Zwavelzwam
Het is al weken geleden dan mijn avontuurlijke Atlantic
Odyssey de laatste halte op de Kaapverdische Eilanden bereikte. Veel valt er
over dat laatste stukje ook niet te vertellen. Het is altijd een heel gedoe
voordat we van het schip af mogen en losgelaten worden op het eiland Santiago.
De immigratie hier werkt onvoorstelbaar langzaam en waag het niet daar wat van
te zeggen. Er blijft dan nog net genoeg tijd over voor een rondrit over het eiland,
voordat we ’s avonds in het vliegtuig stappen dat ons naar Lissabon brengt,
waarvandaan we doorreizen naar onze respectievelijke eindbestemmingen. Ik was
met een groepje vogelaars mee om te proberen wat van de karakteristieke
Kaapverdische vogelsoorten te zien. Zonder veel moeite vonden we de endemische
Kaapverdische rietzanger bij de botanische tuin in het hart van het eiland, en
bij het stuwmeer waar altijd interessante watervogels te zien zijn in dit overigens
gortdroge land, vonden we de o zo zeldzame Kaapverdische purperreiger, die
volgens sommigen een aparte soort is (en dan meteen een van de zeldzaamste
reigers op aarde), maar volgens anderen niet meer dan een wat bleek uitgevallen
ondersoort van de ‘gewone’ purperreiger. Verder liepen er fraaie zilverreigers
rond en een groepje lepelaars, waarschijnlijk afkomstig uit Nederland. In
andere jaren hebben we hier wel lepelaars gezien met Hollandse kleurringen aan
hun poten.
In Nederland wachtten mij andere spannende zaken. Ik ging
op pad met grutto-onderzoekers, waar heel veel over te vertellen valt, maar dat
doe ik een andere keer. De grootste verrassing was een paddenstoel. Van de
winter had ik het al eens gehad over eetbare paddenstoelen, oesterzwammen en
valse oesterzwammen, en nu liepen (of eigenlijk reden, want het gebeurde tijdens
een autoritje) we stomtoevallig tegen een dikke zwavelzwam aan, die een meter
boven de grond aan een beschadigde eikenstam groeide langs een Drents
klinkerweggetje. Dik, mals, sappig zwamvlees, waar het sap nog uit droop na het
afsnijden. Een kilo of twee, genoeg om met vier personen drie maaltijden mee te
maken. En dan was dit nog maar een kleintje, ze kunnen tot 25 kilo zwaar
worden. De zwavelzwam is een zeer schadelijke parasiet, die met zijn mycelium
het inwendige van de boom waarop hij groeit totaal verrot en uitholt, totdat die
op een kwade dag spontaan ineenstort. Het vruchtlichaam verschijnt in het
voorjaar en is onmiskenbaar. Er is geen andere zwam die zulke fraaie felgele
dikke tongen vormt, die dakpansgewijze boven elkaar zijn gerangschikt. Het
vlees wordt wel vergeleken met kip of kalkoen en je kunt er heel goed schnitzels
van snijden. In Engeland noemen ze hem wel ‘chicken of the woods’, maar ik zie
de overeenkomst niet, noch wat smaak, noch wat structuur betreft. Lekker om in
reepjes te bakken met wat ui en spaanse pepertjes, en bovendien een fraai
gerecht. De reepjes worden bij bakken nog wat donkerder geel, tot bijna oranje.

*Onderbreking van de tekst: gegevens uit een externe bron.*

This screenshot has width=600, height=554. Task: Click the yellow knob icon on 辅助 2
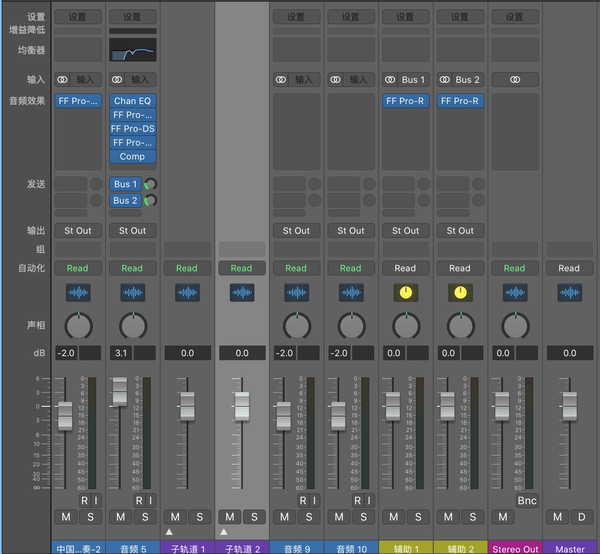tap(460, 292)
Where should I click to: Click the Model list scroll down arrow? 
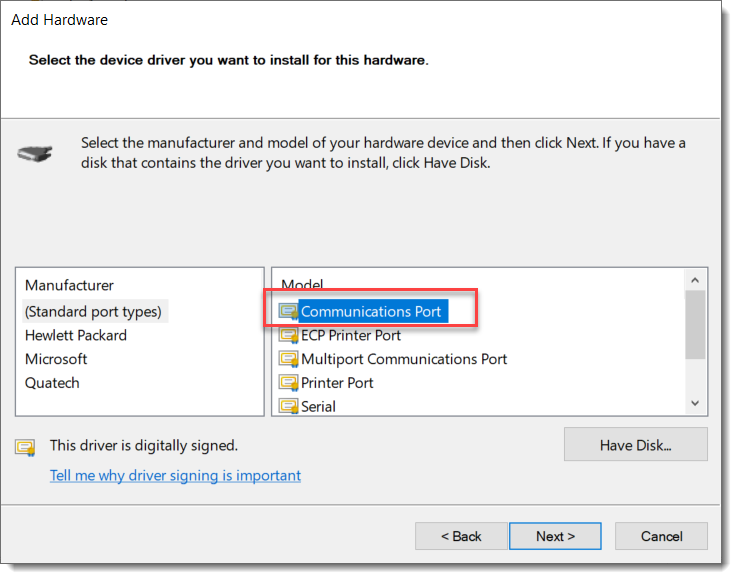point(695,403)
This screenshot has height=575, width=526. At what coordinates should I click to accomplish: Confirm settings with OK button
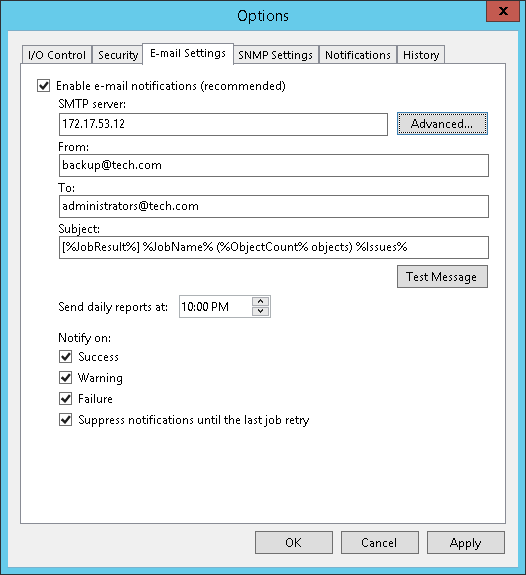294,543
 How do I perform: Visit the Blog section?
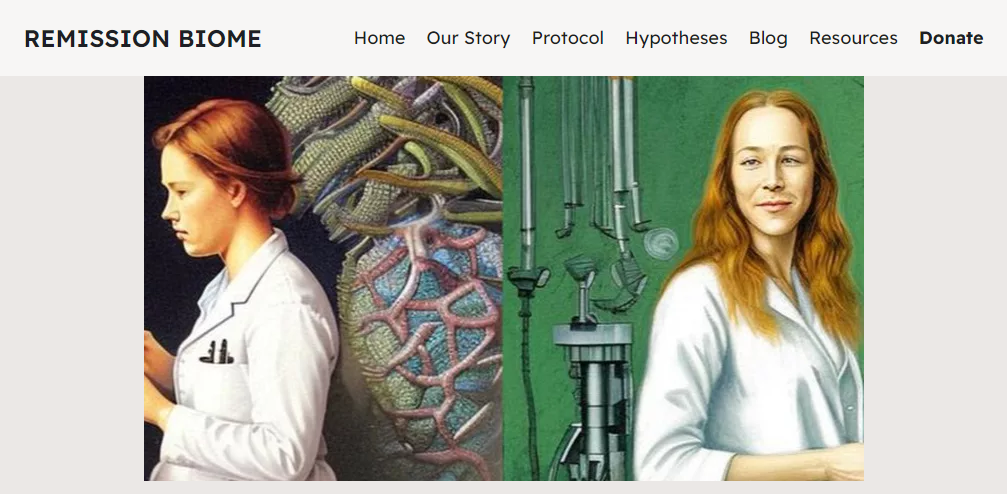pos(768,39)
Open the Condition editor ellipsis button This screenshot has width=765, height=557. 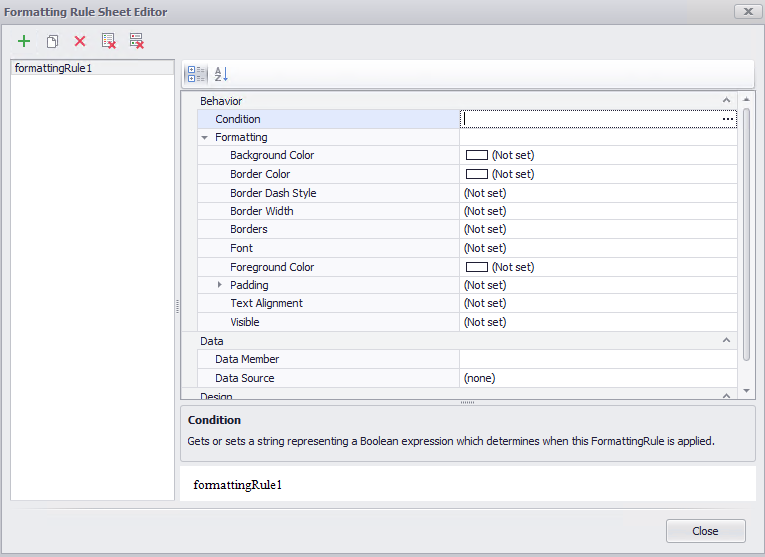pos(728,119)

Zo, en dan morgen weer aan boord, terug op de Plancius.
Ik had wel aan boord kunnen blijven na de Atlantic Odyssey, van Kaapverdië naar
Hansweert in Zeeland, en dan morgen het zeegat weer uit, de Schelde af naar de
Noordzee en dan noordwaarts op wat wel de ‘North Atlantic Odyssey’ genoemd
wordt, als tegenhanger van die lange zuidelijke odyssey waar ik net vanaf ben
gekomen. De tocht gaat eerst naar het oude walvisvaarderseiland Jan Mayen, ten
noorden van IJsland en te oosten van Groenland, en dan langs de rand van het
pakijs naar Spitsbergen. Wat gaan we zien? We zullen wel zien!